„Informationsabende“ nannten AStA, Fachschaft Medizin und Studentenwerk die Veranstaltungsreihe, die sie in diesem Wintersemester über das Thema Empfängnisverhütung angeboten. Dieser recht neutrale Titel sagte im Grunde nicht mehr über die Thematik, als daß man gedachte, sachliche Information zu leisten. Und dennoch kamen (trotz kurzfristiger Ankündigung) an jedem der drei Abende 700 - 800 Studenten in den Hörsaal VI der Universität Vielleicht läßt sich dieser Tatbestand so deuten, daß in mehrfacher Beziehung Informationslücken bestanden Beispielsweise schien bislang nicht sehr bekannt zu sein, daß seit zwei Semestern in der Universitätsnervenklinik Herr Dr. Linden eine Beratungsstunde für Studenten gibt. Er selbst berichtete, daß in diesen zwei Semestern etwa 44 Studierende bei ihm um Rat gefragt hätten (eine unerwartet niedrige Zahl, wenngleich er als einzelner Berater sich davon schon völlig ausgelastet fühlen mußte), während kurze Zeit nach Arbeitsbeginn des vom Studentenwerk eingestellten Psychotherapeuten, Herrn Dr. Mosebach, schon etwa 20 Anmeldungen voragen.

Auch in anderer Hinsicht scheint ein Informationsproblem zu bestehen. Nicht jeder, der Schwierigkeiten hat, kann von sich aus übersehen, ob in ihm allein Probleme stecken, oder ob sie nicht objektive Lebensumstände schaffen. An dieser Stelle versuchte der einführende Vortrag des Soziologen und Psychoanalytikers Dr. Fürstenau aus Gießen Aufklärung zu betreiben Gerade die soziologische Betrachtungsweise des Themas .Sexualprobleme unter Studenten' beleuchtete manchen Sachverhalt: es bestehen Anforderungen der Universität wie auch der Gesellschaft mit ihren traditionellen Regeln der .guten Sitten' an den Studenten, ein bestimmtes Verhalten zu zeigen, bestimmte Dinge nicht zu tun. Diese Forderungen können mit den Interessen des Individuums kollidieren. Wie der einzelne Student sich angesichts eines solchen Drucks verhält, wird seinen individuellen Verhaltensweisen entsprechen. Bringt er genügend Selbstbewußtsein und Verstehen gegenüber seiner sozialen Lage an die Universität mit, so fällt es ihm wahrscheinlich nicht schwer, sich Forderungen weitgehend zu entziehen, ohne allzugroße Sanktionen in Kauf nehmen zu müssen.

Aber nicht jeder verfügt über Unabhängigkeit. Zieht man in Betracht daß der spätere Student schon in einem Alter, in dem er sich als Erwachsener zu begreifen beginnt durch die finanzielle Abhängigkeit vom Elternhaus kindgemäßen Gehorsam erbringen muß, kann es nicht verwundern, wenn Untersuchungen von psychischen Belastungen, Störungen und Leiden bei durchweg 15 Prozent aller Studierenden (In- und Ausland) berichten.

Ein beachtlicher Teil der vielfach angeführten Leitsymptome, mit denen die Ratsuchenden ihre Beschwerden kennzeichnen, steht direkt oder indirekt mit Problemen des sexuellen Bereichs in Verbindung: Vor Erreichen der finanziellen Unabhängigkeit soll (nach allgemeiner Auffassung) ein Student nicht heiraten, also auch keine Kinder bekommen. Gescheiterweise wird aber niemand annehmen, daß eine Mehrheit bis zu diesem Alter abstinent lebt.
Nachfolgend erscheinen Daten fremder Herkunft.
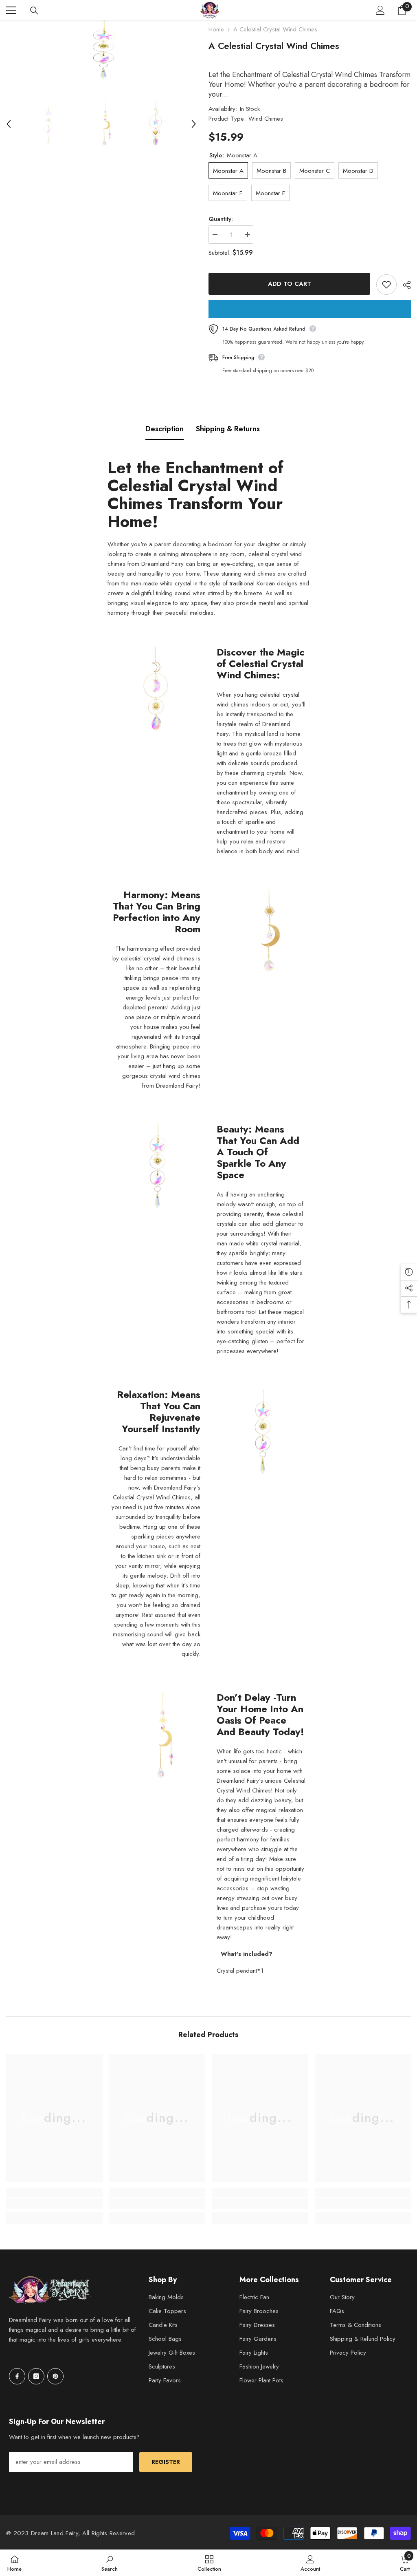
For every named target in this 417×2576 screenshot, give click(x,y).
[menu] (11, 10)
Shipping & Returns (228, 429)
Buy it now (309, 309)
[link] (54, 2203)
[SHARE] (404, 285)
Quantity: (220, 218)
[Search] (34, 10)
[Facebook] (17, 2376)
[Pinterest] (55, 2376)
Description (164, 429)
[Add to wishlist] (386, 284)
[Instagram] (36, 2376)
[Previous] (8, 124)
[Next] (194, 124)
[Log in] (380, 10)
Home (216, 29)
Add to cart (289, 283)
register (165, 2461)
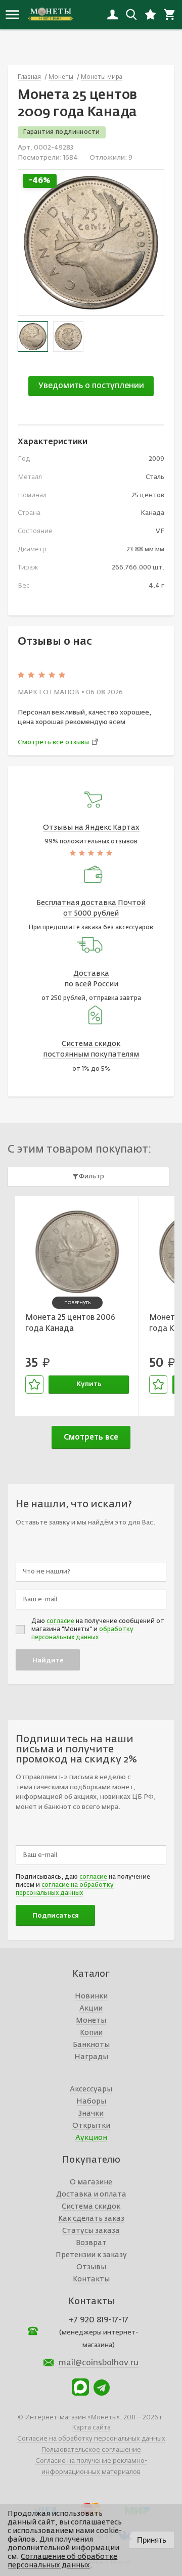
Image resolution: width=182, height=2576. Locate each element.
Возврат (91, 2243)
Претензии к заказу (91, 2255)
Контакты (91, 2279)
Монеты (91, 2020)
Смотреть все (91, 1437)
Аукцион (91, 2137)
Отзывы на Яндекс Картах (91, 827)
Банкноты (91, 2044)
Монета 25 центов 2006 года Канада (70, 1323)
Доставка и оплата (91, 2194)
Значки (91, 2113)
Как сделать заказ (91, 2218)
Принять (151, 2540)
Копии (91, 2032)
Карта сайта (91, 2427)
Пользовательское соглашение (91, 2450)
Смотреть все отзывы (53, 742)
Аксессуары (91, 2089)
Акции (91, 2008)
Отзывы (91, 2267)
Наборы (91, 2101)
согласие (60, 1621)
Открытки (91, 2125)
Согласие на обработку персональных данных (91, 2439)
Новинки (91, 1996)
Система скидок (91, 2206)
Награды (91, 2057)
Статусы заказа (91, 2230)
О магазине (91, 2182)
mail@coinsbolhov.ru (99, 2363)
Also wäre es erforderlich, eine sichere Empfängnisverhütung zu betreiben.

Nun haben jedoch Studentenärzte und psychotherapeutische Beratungsstellen mehrfach berichtet, daß es mit der Kenntnis um derart sichere Methoden auch unter Studenten keineswegs allzugut bestellt ist.
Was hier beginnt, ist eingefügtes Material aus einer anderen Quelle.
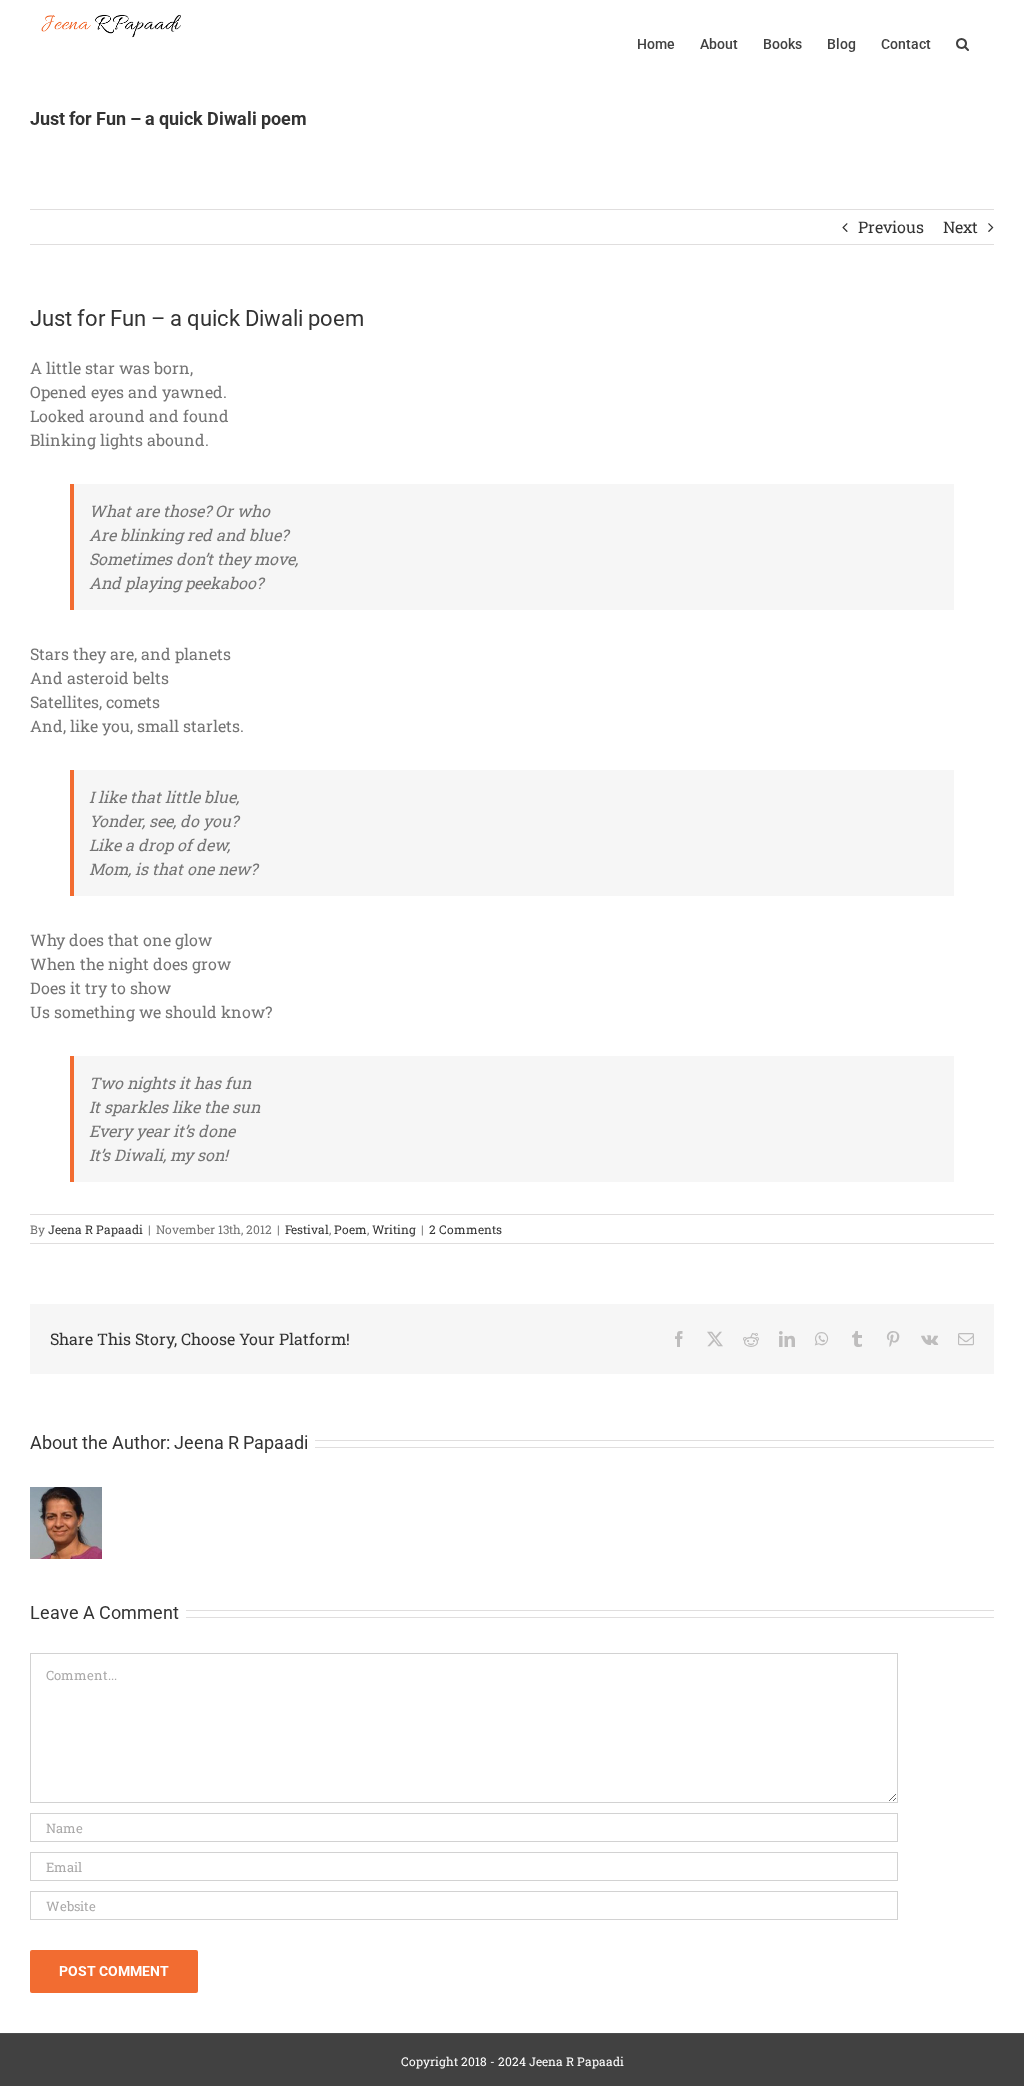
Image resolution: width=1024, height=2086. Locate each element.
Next (960, 226)
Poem (350, 1229)
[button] (962, 42)
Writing (394, 1229)
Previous (891, 226)
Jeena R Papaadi (95, 1229)
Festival (307, 1229)
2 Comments (465, 1229)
Hauptsächlich an diesen Punkten lag die Motivation der beteiligten Institutionen, die erwähnten Vorträge zu veranstalten. Hauptanliegen: sachliche Information über Konfliktgefahren durch die Forderungen der sozialen Umwelt und Auswege in Bezug auf einen Aspekt dieser Konfliktmöglichkeiten (mechanische, chemische und hormonelle Verhütungsmethoden mit den errechneten Sicherheiten). Diese Information leisteten Herr Dr. Fürstenau und Herr Professor Dr. Brehm (Gynäkologe an der Universitätsfrauenklinik).